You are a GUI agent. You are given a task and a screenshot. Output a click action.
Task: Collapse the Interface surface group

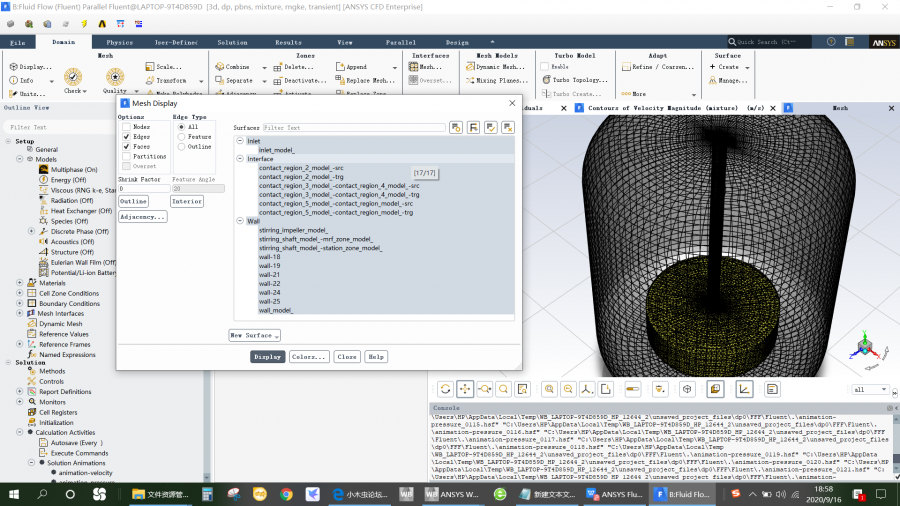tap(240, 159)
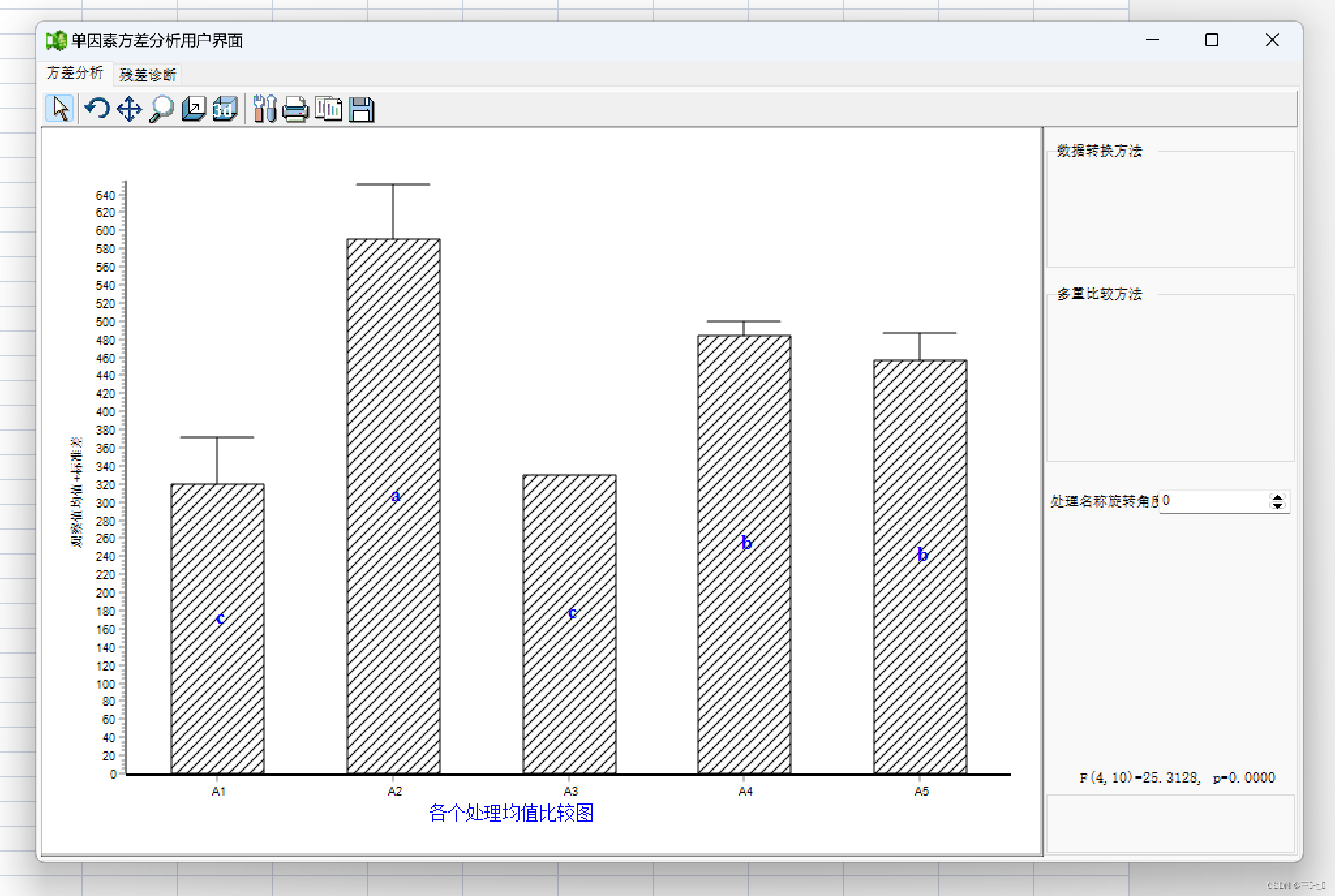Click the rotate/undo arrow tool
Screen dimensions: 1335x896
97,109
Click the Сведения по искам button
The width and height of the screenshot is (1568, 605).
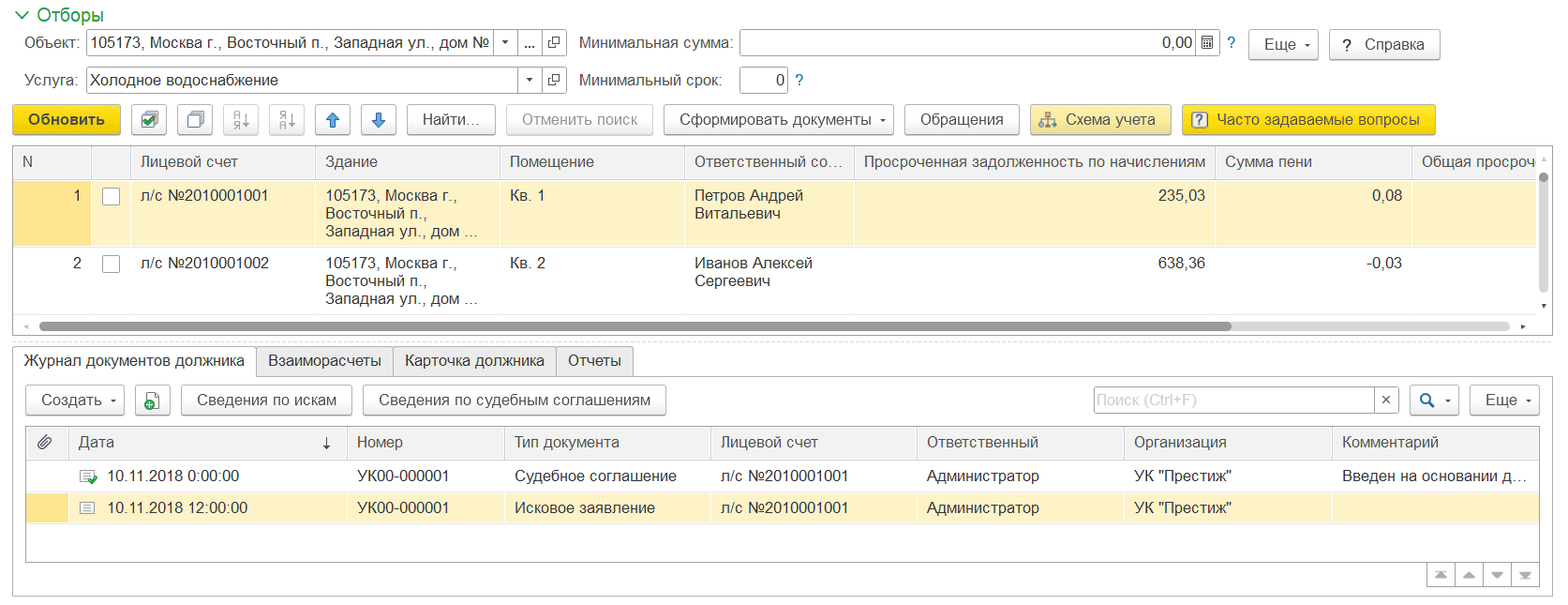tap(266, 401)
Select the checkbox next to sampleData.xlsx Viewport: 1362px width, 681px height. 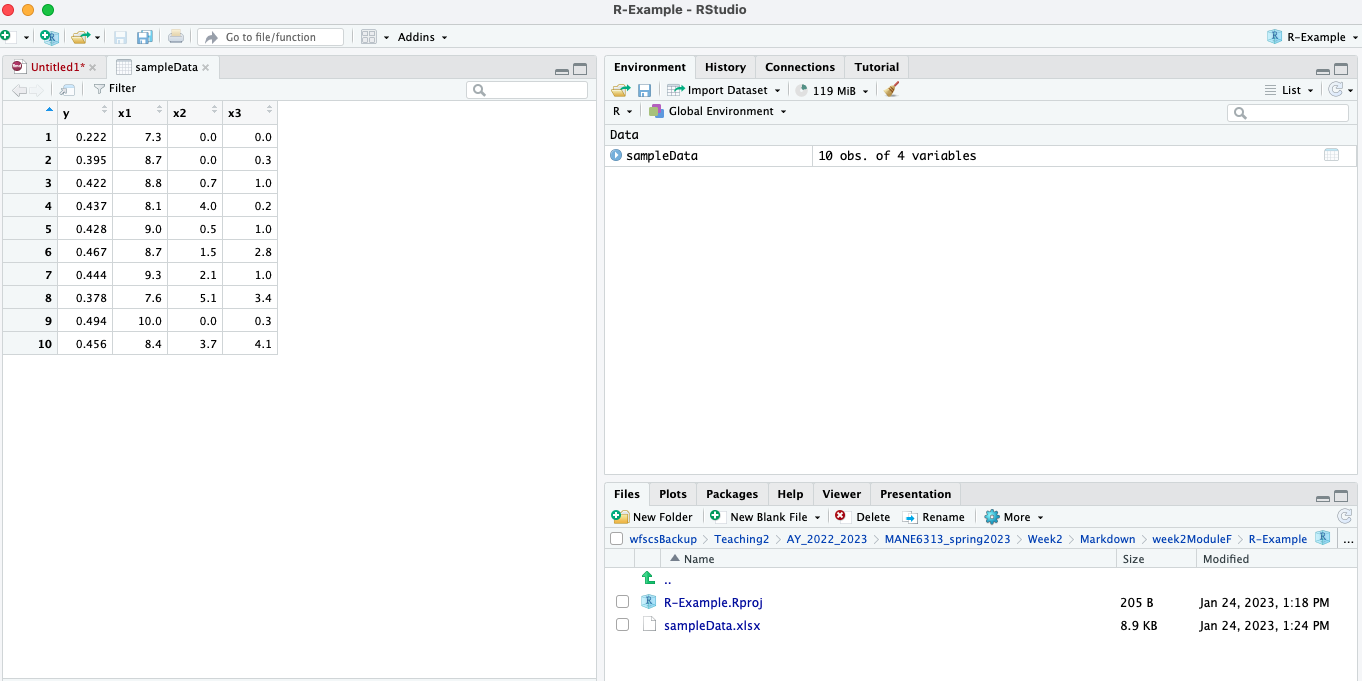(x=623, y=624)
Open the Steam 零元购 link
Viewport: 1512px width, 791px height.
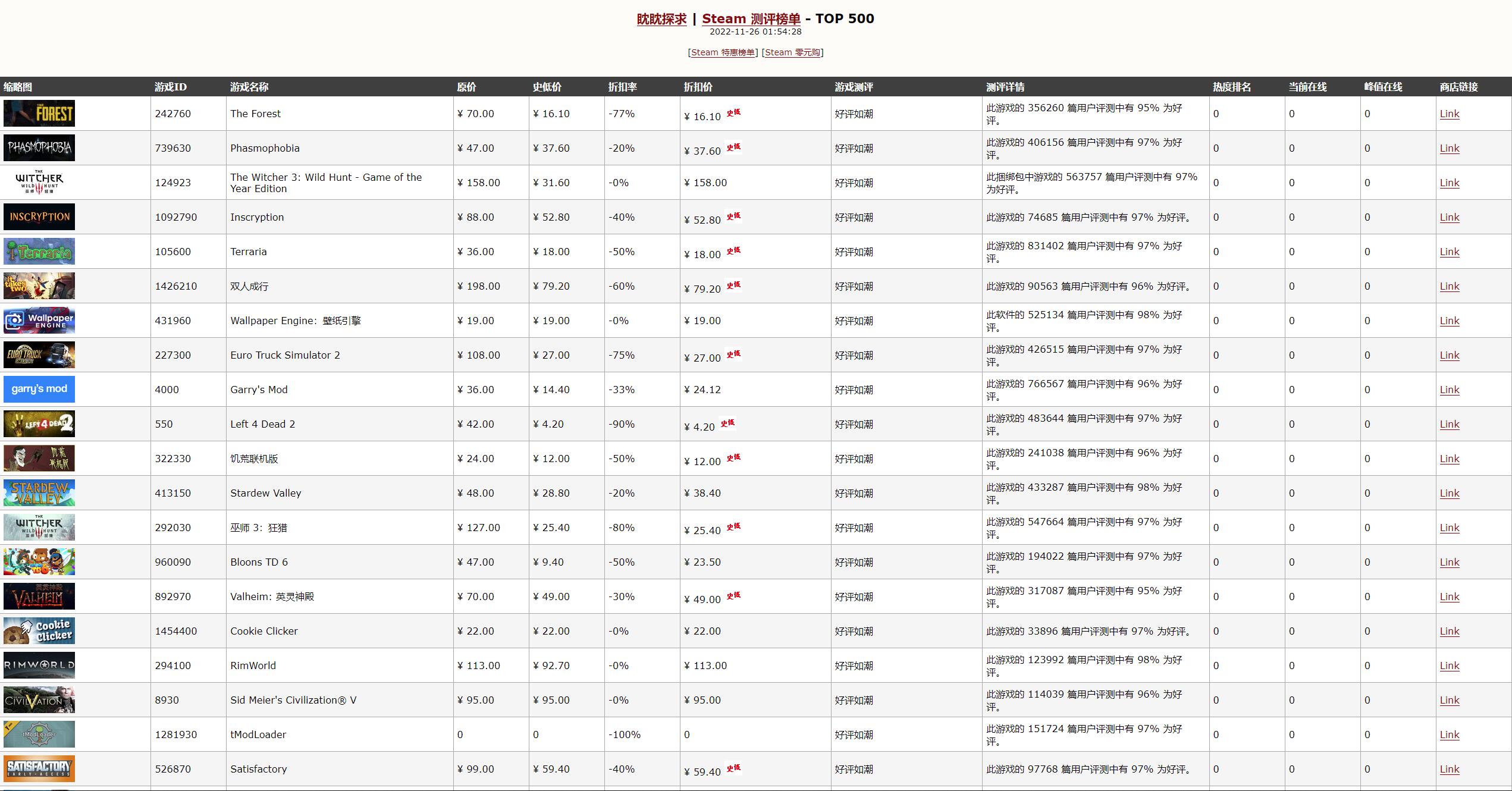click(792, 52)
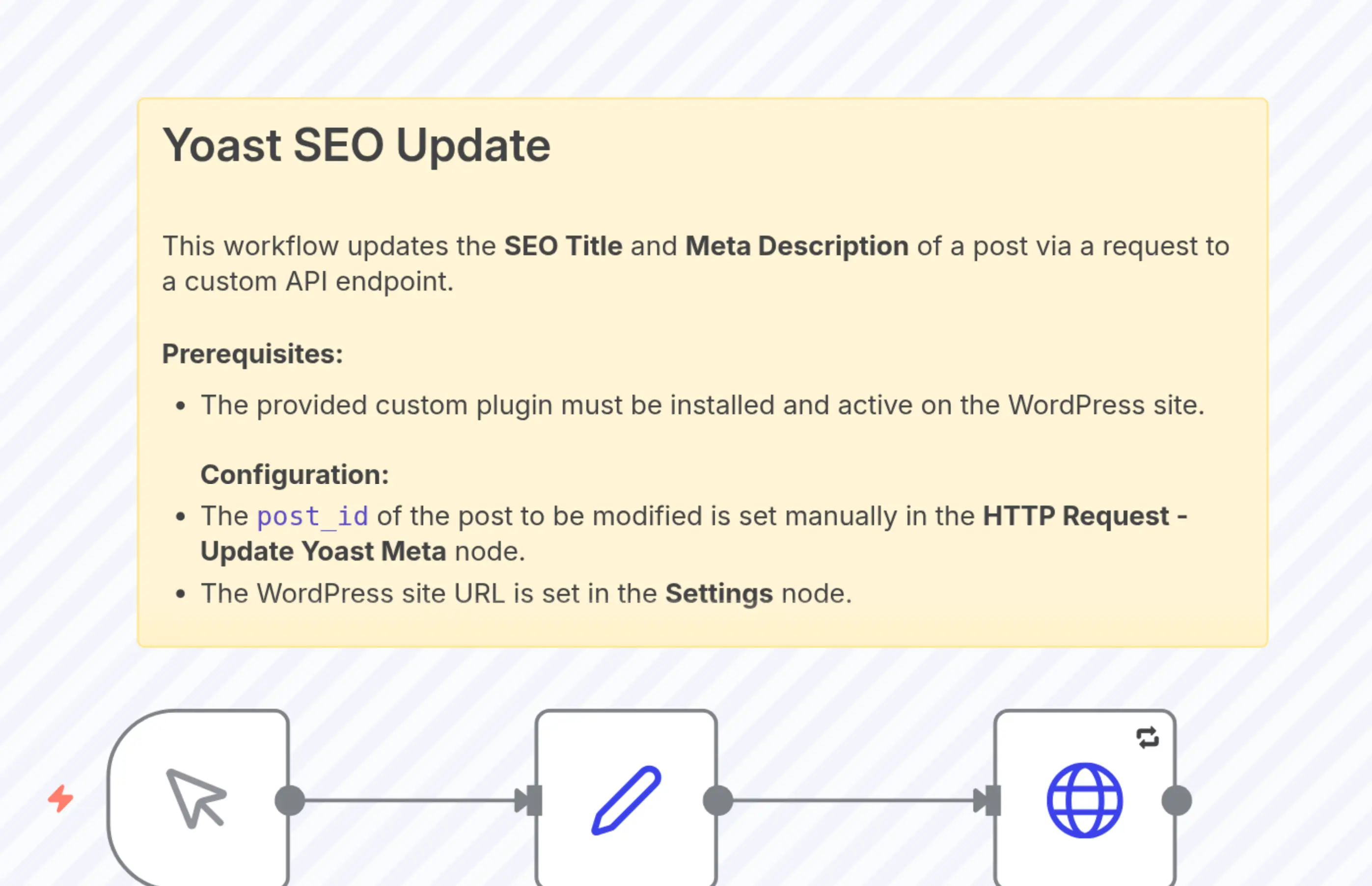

────

SHORT EXERCISE — Extract each line of the records in which the word "screenshot" occurs, copying every such line in full.

TASK RESULT —
You are a GUI agent. You are given a task and a screenshot. Output a click action.
The width and height of the screenshot is (1568, 605).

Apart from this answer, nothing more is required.